You win some, you lose some. The journalist, wrapping up, goes on to predict that “fathers” as a concept will be extinct by the year 2000. Considering how conservative the AWW is in a lot of ways, there’s a surprising lack of judgement there.
A list of ways to enhance ice cream mentions that it can be bought by the can, and further notes: “We have not given specific quantities for the desserts, because ice-cream can sizes vary from State to State.”
HENRY PARKES DIDN’T NAG AUSTRALIA INTO FEDERATING FOR THIS STATIST RUBBISH, DAMMIT.
Further highlights:
- advertisements for products “for the relief of periodical pain”
- a pronouncement from MasterFoods that “what this country needs is a good 1c sandwich filling”
- an article on the best ways to stay cool in summer heat, including an aside that air conditioners are cheap and effective…

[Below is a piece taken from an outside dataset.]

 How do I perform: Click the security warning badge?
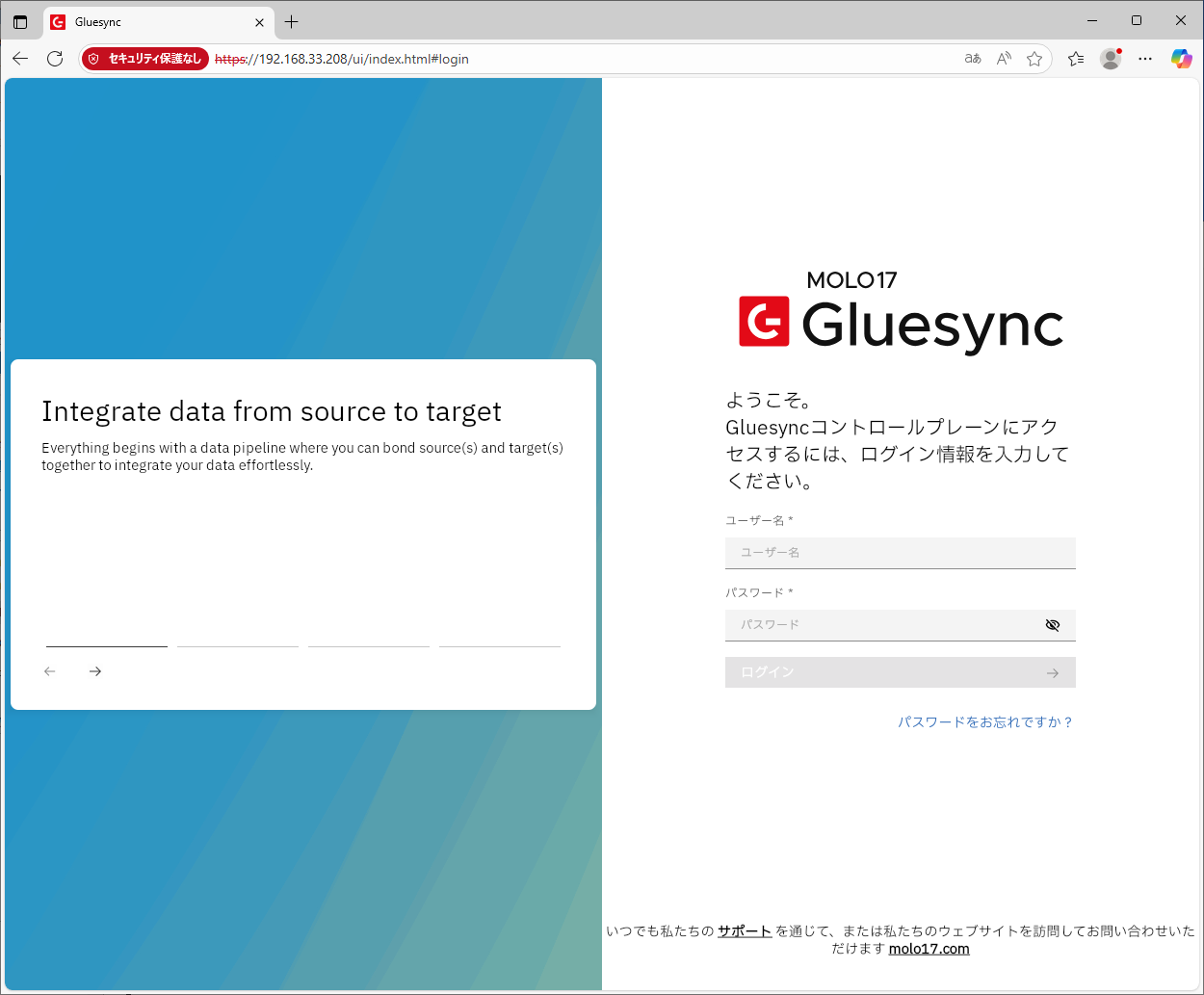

- …followed by a full-page colour advertisement for Pope’s air conditioners
So, you totally have me reading 1940 editions now, and I just found a Tampax ad in one of those as well. The big selling point is ‘no chafing’ 🙂
I’m reminded of micromail (from “Unseen Academicals” by Terry Pratchett) – the selling point there was “it doesn’t chafe” as well – I wonder whether Pterry had been researching old women’s magazines from the UK?
Look, they’re not wrong on that count!